有価証券といえば時価会計というイメージが強いが、日本基準において時価会計の対象となるのは限定的である(下図)。

まず、非上場株式のように、時価と呼べるものが存在しない有価証券は時価会計の対象にならない。時価が存在する有価証券の中でも時価会計の対象となるのは、売買目的有価証券とその他有価証券だけである。

さらに両者には、時価で評価替えした際の評価差額の処理に違いがある。売買目的有価証券の評価差額は損益計算書に計上され、当期の純利益に含められる。しかし、その他有価証券の評価差額は、損益計算書には計上されず、貸借対照表の純資産に直入される。包括利益計算書を作成している場合は、その評価差額はその他の包括利益にも計上される。

評価差額の処理にこのような違いがあるのは、その実現性に違いがあるからである。その他有価証券の代表例である持ち合い株式は保有し続けることが目的なので、その評価差額が実現するとは当面考えられない。そのため評価差額を当期純利益に含めないのだ。その一方で、貸借対照表はバランスさせる必要があるため、上記のような処理になるのである。

時価のある売買目的有価証券以外のすべての有価証券について、その時価が著しく下落した場合は、回復する見込みがあると認められる場合を除き、貸借対照表価額を時価まで切り下げ、評価差額は特別損失として損益計算書に計上する。これを有価証券の減損処理という。「回復する見込みがあると認められる場合を除き」とは、見込みがない場合と不明の場合だ。

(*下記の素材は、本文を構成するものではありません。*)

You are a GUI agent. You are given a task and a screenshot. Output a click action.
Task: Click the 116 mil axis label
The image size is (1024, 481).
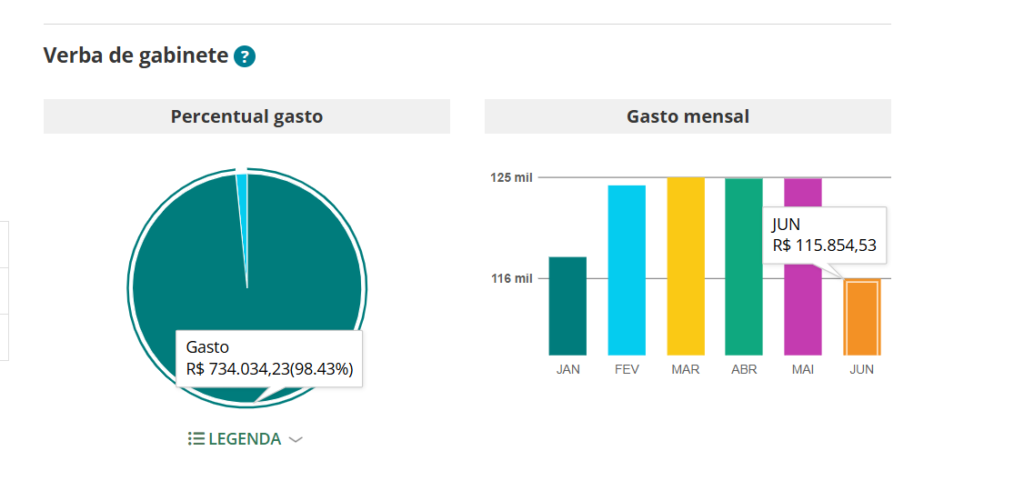click(x=511, y=278)
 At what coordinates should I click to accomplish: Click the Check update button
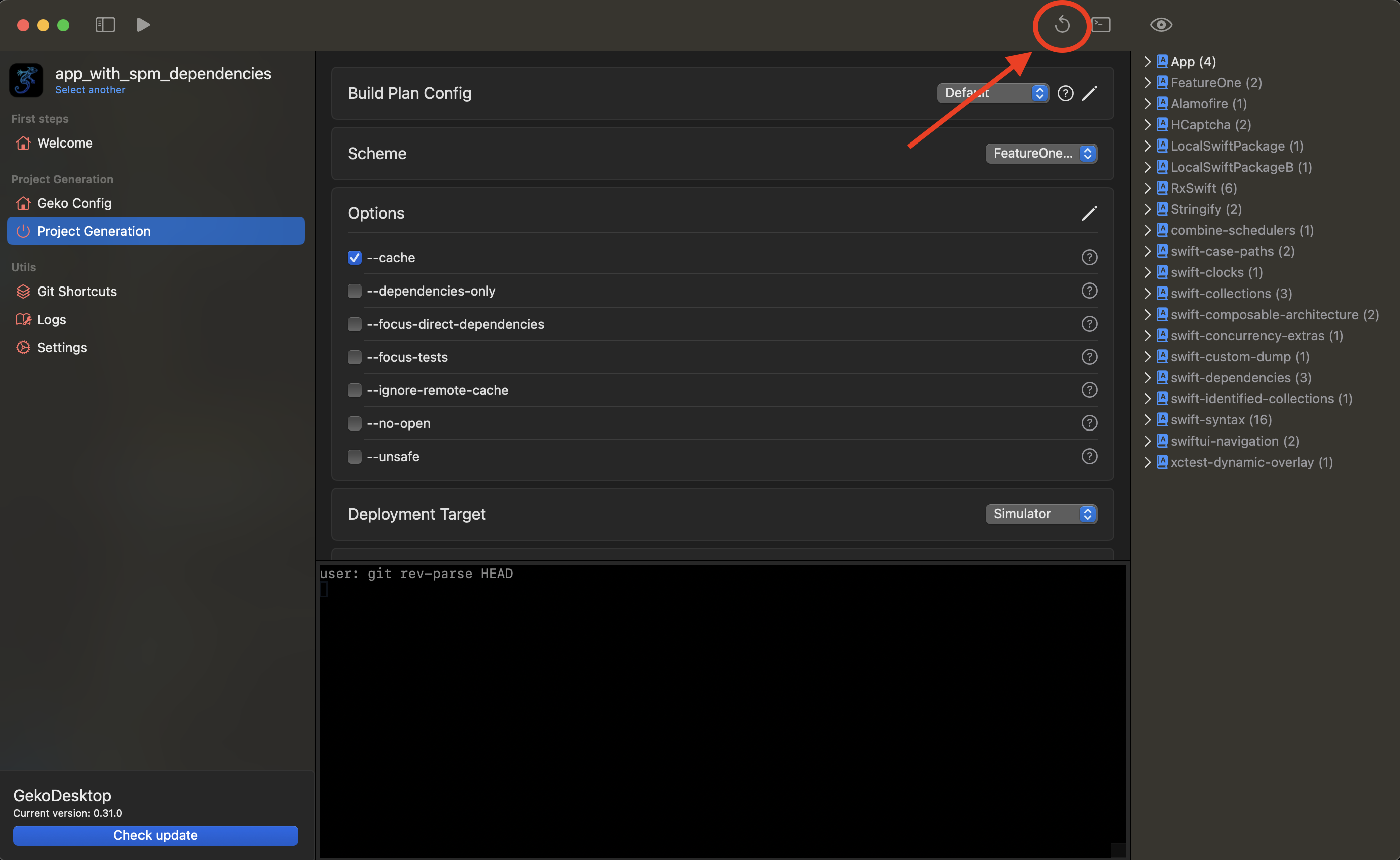point(155,835)
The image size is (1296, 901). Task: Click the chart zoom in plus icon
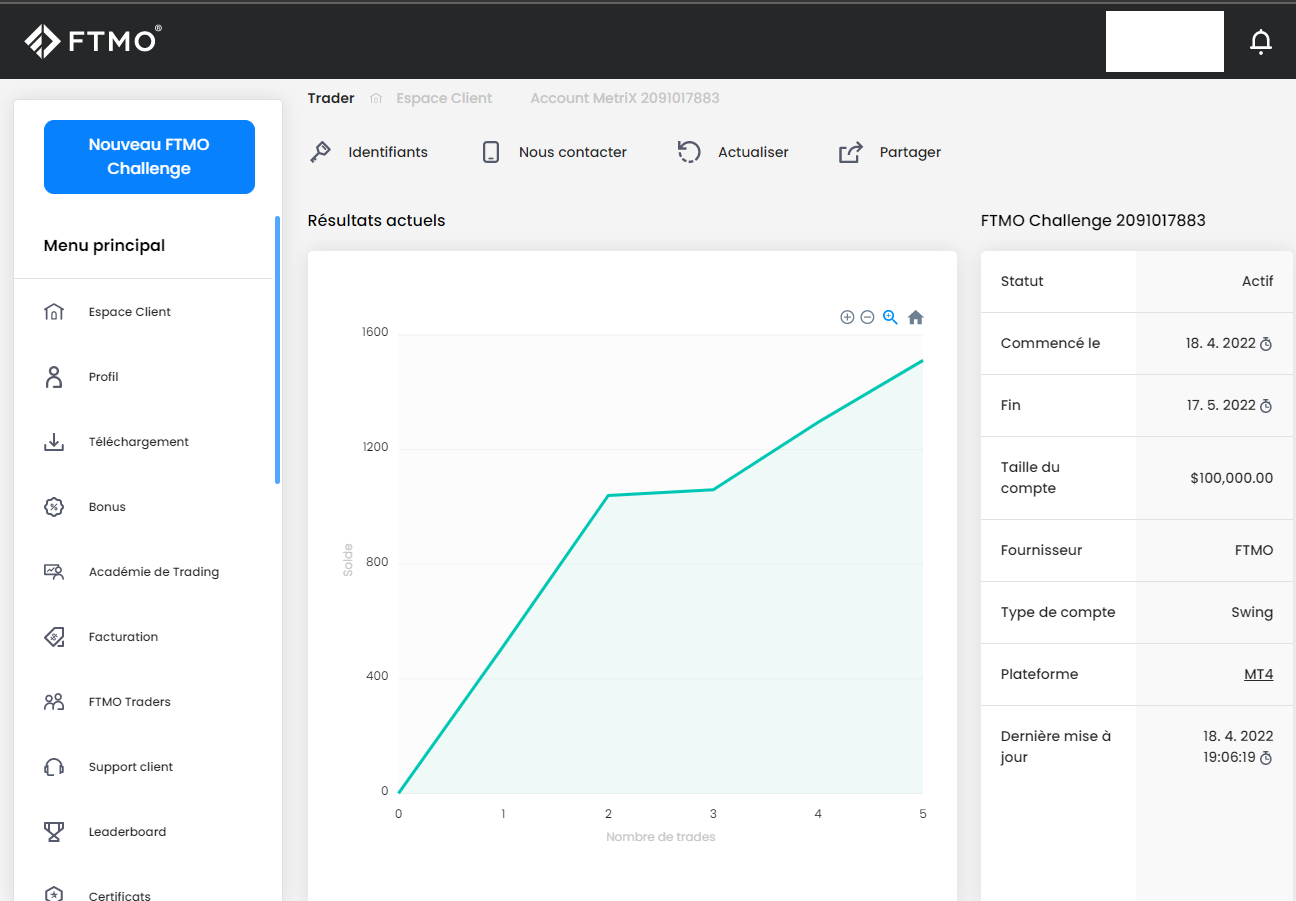[x=847, y=317]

これは下落した場合だけの処理なので時価会計ではない。根拠は保守主義にある。

制度の建て付けとして、時価のある売買目的有価証券が減損処理の対象外となっているのは、時価のある売買目的有価証券は常に時価で評価替えされ、かつ評価差額も損益計算書に計上されるからである。イメージ的には、「時価の著しい下落があった場合は、すべての有価証券が時価に評価替えされ、損失計上される」と思ってよい。